The enemy-centric approach basically understands counter-insurgency as a variant of conventional warfare. It sees counterinsurgency as a contest with an organized enemy, and believes that we must defeat that enemy as our primary task. There are many variants within this approach, including "soft line" and "hard line" approaches, kinetic and non-kinetic methods of defeating the enemy, decapitation versus marginalization strategies, and so on. Many of these strategic concepts are shared with the population-centric school of counterinsurgency, but the philosophy differs. In a nut-shell, it could be summarized as "first defeat the enemy, and all else will follow".
The population-centric approach understands counter-insurgency as fundamentally a control problem, or even an armed variant of government administration. It believes that establishing control over the population, and the environment (physical, human and informational) in which that population lives, is the essential task. Again, there are many variants within this approach, including some very hard-line methods and some softer approaches, but the underlying philosophy is "first control the population, and all else will follow".
(Note that we're talking about classical counter-insurgency theory here, not modern counter-insurgency practice, so much. Also, I'm not suggesting one school is always right and the other always wrong -- both can be well-done, and both can be hopelessly counterproductive if done badly. The key to "good counterinsurgency practice" is the agile integration of civil and military measures across security, economic, political and information tracks -- and this is something that has to be done regardless of which approach you adopt, and is just as necessary in both).
Now, some people are quite committed to one or the other school of thought (Galula, for example, flatly states that the population-centric approach is always correct, and the new FM 3-24 takes a similar but less absolute stance). But my experience has been that both are applicable in varying degrees in most insurgencies, and at different times in the life of any one insurgency - since, over time, the nature of insurgencies shifts.
The real art is to "read the battle" and understand how it is developing, fast enough to adapt. Neither the enemy-centric nor the population-centric approaches are always or universally appropriate -- there is no cookie-cutter, and no substitute for situation-specific analysis informed by extremely deep local area and cultural knowledge.
As an example of the need to read the battle and adapt, I hope you will forgive a brief personal anecdote. In Timor in 1999 I worked closely with village elders in the border districts. I sat down with several of them one afternoon to discuss their perception of how the campaign was progressing, and they complained that the Australians weren't securing them in the fields and villages, that they felt unsafe because of the militia (the local term for cross-border guerrillas) and that we needed to do more to protect them. In actual fact, we were out in large numbers, securing the border against infiltration, patrolling by night, conducting 14 to 21-day patrols in the jungle to deny the militias a chance to build sanctuaries, and working in close in the villages to maintain popular support. There had not been a single successful attack by the insurgents on the population for more than two months. So, "objectively", they were secure. But -- and this is the critical point -- because our troops were sneaking around in the jungle and at night, staying out of the villagers' way and focusing on defeating enemy attempts to target the population, they did not see us about, and hence did not feel "subjectively" secure. This was exacerbated by the fact that they had just experienced a major psychological trauma (occupation, insurgency, mass destruction and international intervention) and as a society they needed time and support for a degree of "mental reconstruction". Based on their feedback (and that of lots of other meetings and observations) we changed our operational approach, became a bit more visible to the population and focused on giving them the feeling, as well as the reality, of safety. Once we did that, it was fine.
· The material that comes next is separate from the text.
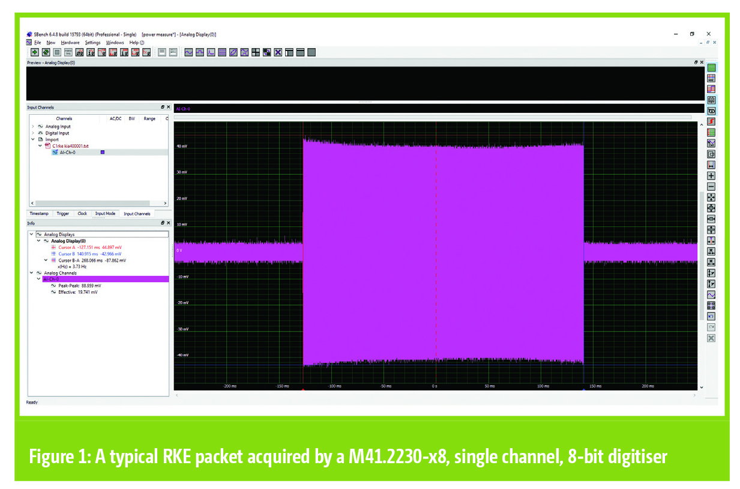
Task: Click the quad-split display layout toolbar icon
Action: (x=257, y=52)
In other words, we had to shift from a more enemy-centric approach to a more population-centric approach to adjust to the developing situation. My personal lesson from this experience was that the correct approach is situation-dependent, and the situation changes over time. Therefore the key is to develop mechanisms that allow you to read the environment, to be agile and to adapt, as John Nagl showed so brilliantly in Learning to Eat Soup with a Knife.
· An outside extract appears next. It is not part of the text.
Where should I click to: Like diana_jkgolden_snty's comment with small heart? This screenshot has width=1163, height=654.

So, in summary, two broad philosophical approaches in classical counterinsurgency (and remember it's classical 20th century counterinsurgency we're discussing here) -- population-centric, and enemy-centric. Both have merit, but the key is to first diagnose the environment, then design a tailor-made approach to counter the insurgency, and - most critically - have a system for generating continuous, real-time feedback from the environment that allows you to know what effect you are having, and adapt as needed.